Don't brush by autograph seekers in a huff like they don't exist; stop and take time to engage with the spectators. After all, the little girl that gets the autograph will turn into a lifelong fan, and the young boy that gets his hat signed will probably have a new hero. But dissing them like they are non-existent doesn't help anybody.
Yes, NASCAR drivers get pulled in many different directions and have plenty on their mind during a race weekend, but a simple act of kindness and humility can pay big dividends in the long run.
Because he is sponsored by M&Ms, Kyle has a fairly large following of youngsters. His commercials are fun, and the company is able to market the driver to all age groups. For much of Kurt's career at Penske Racing, he was sponsored by a beer company, which meant he was age-limited in terms of promotions. Switching to an oil company last year allowed him to come out of his shell, but gas and oil probably doesn't resonate to a youngster like M&Ms.

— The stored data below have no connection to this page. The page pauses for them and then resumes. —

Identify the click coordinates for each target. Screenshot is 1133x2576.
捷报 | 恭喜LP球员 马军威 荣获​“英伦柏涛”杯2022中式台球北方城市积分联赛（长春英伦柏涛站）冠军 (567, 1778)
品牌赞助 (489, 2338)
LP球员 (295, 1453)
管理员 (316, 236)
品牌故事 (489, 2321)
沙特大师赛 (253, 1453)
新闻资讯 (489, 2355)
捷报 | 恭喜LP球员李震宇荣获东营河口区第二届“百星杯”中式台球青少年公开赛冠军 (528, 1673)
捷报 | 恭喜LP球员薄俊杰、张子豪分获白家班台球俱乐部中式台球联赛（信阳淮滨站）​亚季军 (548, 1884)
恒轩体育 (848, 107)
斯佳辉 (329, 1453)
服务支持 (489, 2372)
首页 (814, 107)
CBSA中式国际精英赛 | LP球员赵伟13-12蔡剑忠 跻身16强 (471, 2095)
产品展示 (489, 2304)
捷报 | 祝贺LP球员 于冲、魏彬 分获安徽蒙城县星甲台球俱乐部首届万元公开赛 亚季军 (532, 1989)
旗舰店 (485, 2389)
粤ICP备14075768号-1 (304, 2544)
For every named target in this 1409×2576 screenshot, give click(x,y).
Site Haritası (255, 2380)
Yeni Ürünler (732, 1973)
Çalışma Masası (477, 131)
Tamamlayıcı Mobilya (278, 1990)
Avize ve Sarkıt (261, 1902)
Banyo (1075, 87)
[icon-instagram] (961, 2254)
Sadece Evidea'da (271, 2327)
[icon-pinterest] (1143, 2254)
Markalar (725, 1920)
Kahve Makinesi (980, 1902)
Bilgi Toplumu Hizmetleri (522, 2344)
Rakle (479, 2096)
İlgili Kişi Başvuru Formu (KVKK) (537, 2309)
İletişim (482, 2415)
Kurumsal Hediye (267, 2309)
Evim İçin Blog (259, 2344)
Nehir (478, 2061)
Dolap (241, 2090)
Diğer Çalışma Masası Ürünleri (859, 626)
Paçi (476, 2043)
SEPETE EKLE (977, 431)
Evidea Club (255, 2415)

But, a little more fan engagement can help turn those jeers into cheers for both brothers.
And the same goes for dealing with the media. Remember that those who do the reporting often influence opinions of the race fan, so proper dealings with the media can be extremely beneficial in the long-term. Drivers that treat the media with a certain degree of respect are often coddled while those who are antagonistic toward the media often never get the benefit of the doubt.
Don't give the media reason to doubt your statements or your sincerity.
Kurt has moved away from making overt actions on the racetrack, except for a few run-ins with Jimmie Johnson last season. Kyle, however, needs to think before taking action on the racetrack. From retaliation against such drivers as Kevin Harvick -- his long-standing nemesis -- to his over-the-top ramming of Hornaday into the wall at Texas, Kyle tends to get into trouble for what he does behind the wheel.
While it's hard to change someone's habits and personality, there is time for the Busch brothers to adhere to this. Kurt is only 33 and Kyle is 26. Both drivers have very long careers ahead of them and can make it much more enjoyable if they simply think before acting.
After leaving Penske Racing, Kurt expressed the desire to get professional treatment to help control his anger and rage. Kyle has also had the opportunity to control his temper. This is a good place to start because even the best balanced individuals can always benefit from a little counseling. And while passion is a key ingredient in competition, a rage-filled driver behind the wheel of a high-speed race car is not a good thing.
The key is for both Busch Brothers to find the balance that keeps passion from turning into anger and, eventually, rage.
When Kurt left Penske Racing he stated a desire to make racing "fun again." When he signed with team owner James Finch at Phoenix Racing, some wondered how much fun it was going to be for Kurt, dropping from an elite team to a journeyman operation such as Phoenix's. But this may be a good place for Kurt to rehabilitate his racing career. After all, the pressure to perform will be diminished. This team won't be expected to make the Chase, so low expectations give this combination a chance to succeed. And don't underestimate Kurt's ability as a driver because he will still find a way to win at least one race -- maybe two -- in 2012.
As for Kyle, he's already got all the tools to win a first championship. Now that Jimmie Johnson's streak of five-straight Cup titles has come to an end and Tony Stewart is the reigning champion, the battle for the 2012 Cup title could be wide open. And Kyle is at the point in his career where he can step up his game, win more races and go on to win a championship.
And nothing could be more fun for Kyle at this stage of his career than finally winning a title in NASCAR's top division.